Bitter Mariam soon finds a source of identity when her world collides with Laila’s – a strong woman with a fixed identity – which leads her to empathizing with Laila and developing a sense of resilience. Although Mariam initially hates Laila, the way in which they both “suffer” under Rasheed draws Mariam toward Laila and unites them. She is lead on a road to self-discovery through Laila and becomes empowered to create an identity for herself because of Laila’s strong identity. She begins to stop herself from submitting to Rasheed’s every word. Instead, Mariam fights him with physical force and ultimately kills him with a “shovel” for beating Laila. His death represents the end of conformity and a lack of identity for Mariam and reveals that because of her new-found identity, she is able to truly empathize with Laila and build resilience. This resiliency doesn’t allow her to be controlled by a forceful man ruled by pride and indecency, rather it empowers her to fight against him for the sake of preserving her identity. Hosseini utilizes the aforementioned in order to reveal that once an individual is able to find their true self, they are enabled to empathize with others. Empathy ultimately encourages an individual’s growth and reveals to them that because they are not alone in this world, they have the strength to bounce back from a place of bitterness and cold-heartedness. In the end, it is only empathy, fueled by self-discovery, which empowers individuals to define themselves as resilient beings.

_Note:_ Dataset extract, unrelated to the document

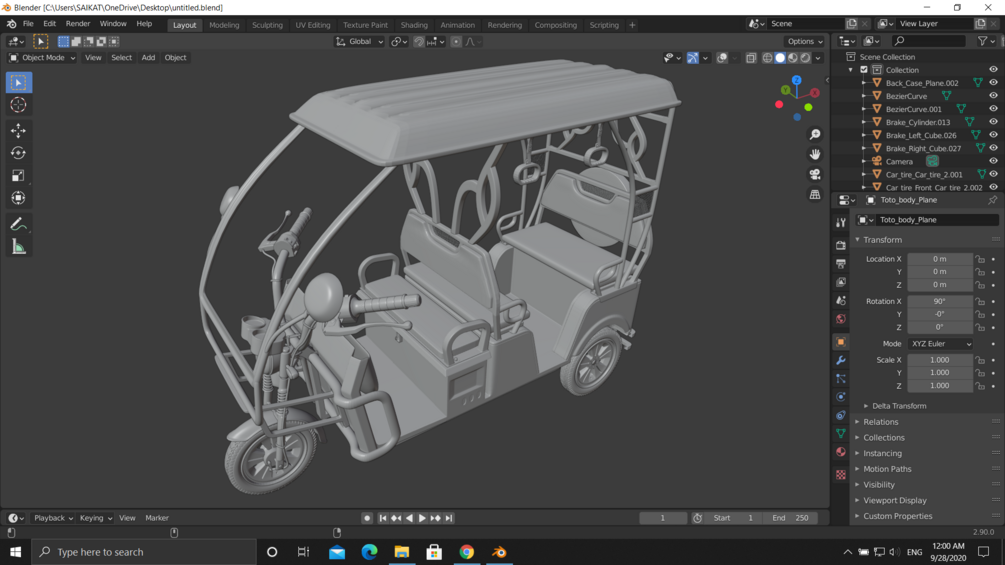The height and width of the screenshot is (565, 1005).
Task: Select the Rotate tool
Action: click(x=18, y=153)
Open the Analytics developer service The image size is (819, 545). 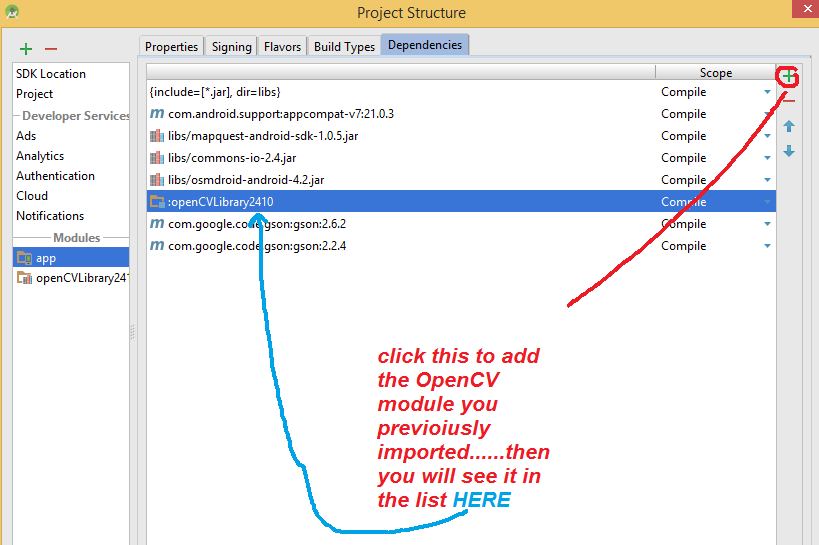[x=40, y=156]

Mariam’s empathy leads her to a place in which she decides to sacrifice her life for the sake of Laila and her children, which is the ultimate sign of her resiliency. Mariam tells Laila to run away with her children, so they won’t be held responsible and killed for the death of Rasheed. Mariam takes all the blame and we see that when she is being driven to Ghazi Stadium by the Taliban, she doesn’t feel fear, but instead, she feels peace. This reveals that she now knows what exactly defines her as an individual – and it is this: that she “quietly endures” – she allowed her empathy to dictate, thus, making her a woman of resilience.  And this resilience doesn’t allow her to die the way in which the Taliban wanted her to, but she died quoting a verse from the Quran, which both solidifies her identity and ends her life. She would rather die than give up her identity and the things which it had provided her – empathy and resilience. When an individual is fueled by empathy, attained through the discovery of one’s identity, they reach a place of resilience which brings about many victories; and Mariam’s death was one of those said victories. Her “quiet” resilience triumphed over the Taliban’s hatred and their desire to demolish her identity.

Through Mariam’s transition from a character lacking in identity, and thus lacking in empathy and resilience, to a character with a strong sense identity and an even stronger sense of resilience, Hosseini is able to emphasize the message that when an individual allows empathy, gained through self-discovery, to fuel them, they are able to develop a resiliency which leads them to a place of triumph.